- Opening Delimiter -

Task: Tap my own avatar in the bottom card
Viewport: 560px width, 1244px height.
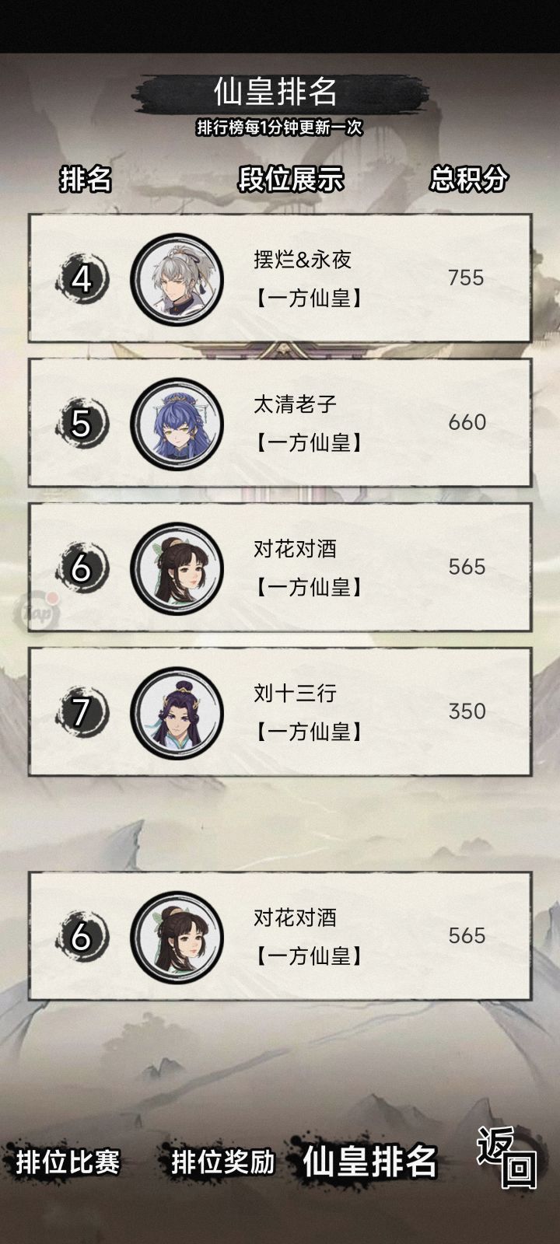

- Closing Delimiter -
- Opening Delimiter -

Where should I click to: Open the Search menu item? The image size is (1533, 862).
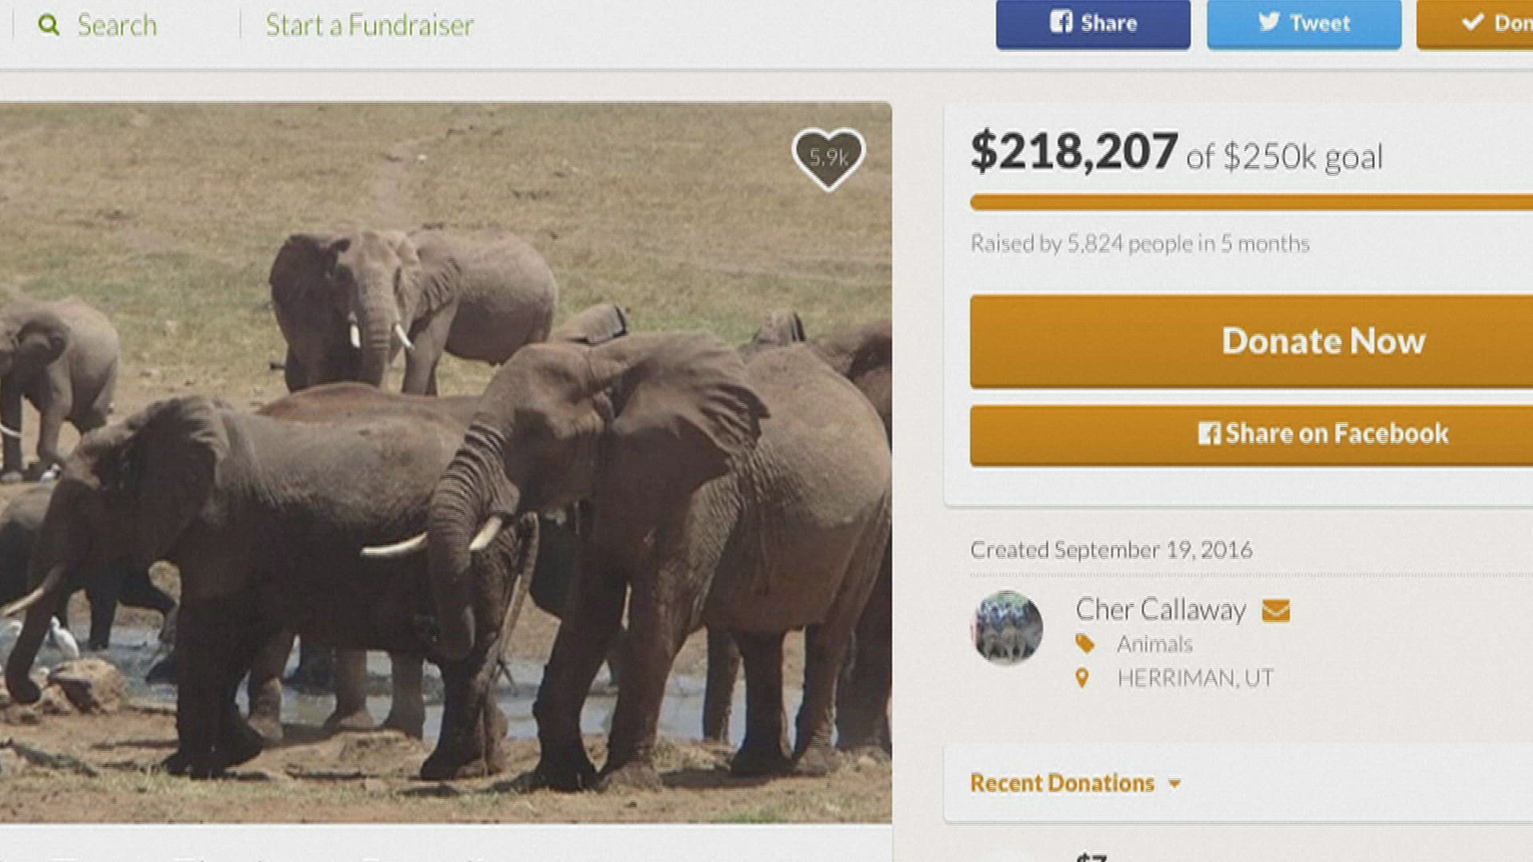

- Closing Delimiter -
- Opening Delimiter -

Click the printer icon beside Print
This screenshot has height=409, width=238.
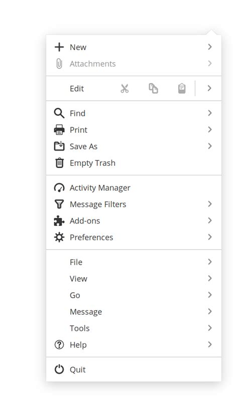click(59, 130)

- Closing Delimiter -

Work request: Taking the lines above, repeat exactly those from the line that contains "Task: Tap my own avatar in the bottom card" through the line that contains "Viewport: 560px width, 1244px height.", and both of those lines as well. Include nothing else.

Solution:
Task: Tap my own avatar in the bottom card
Viewport: 560px width, 1244px height.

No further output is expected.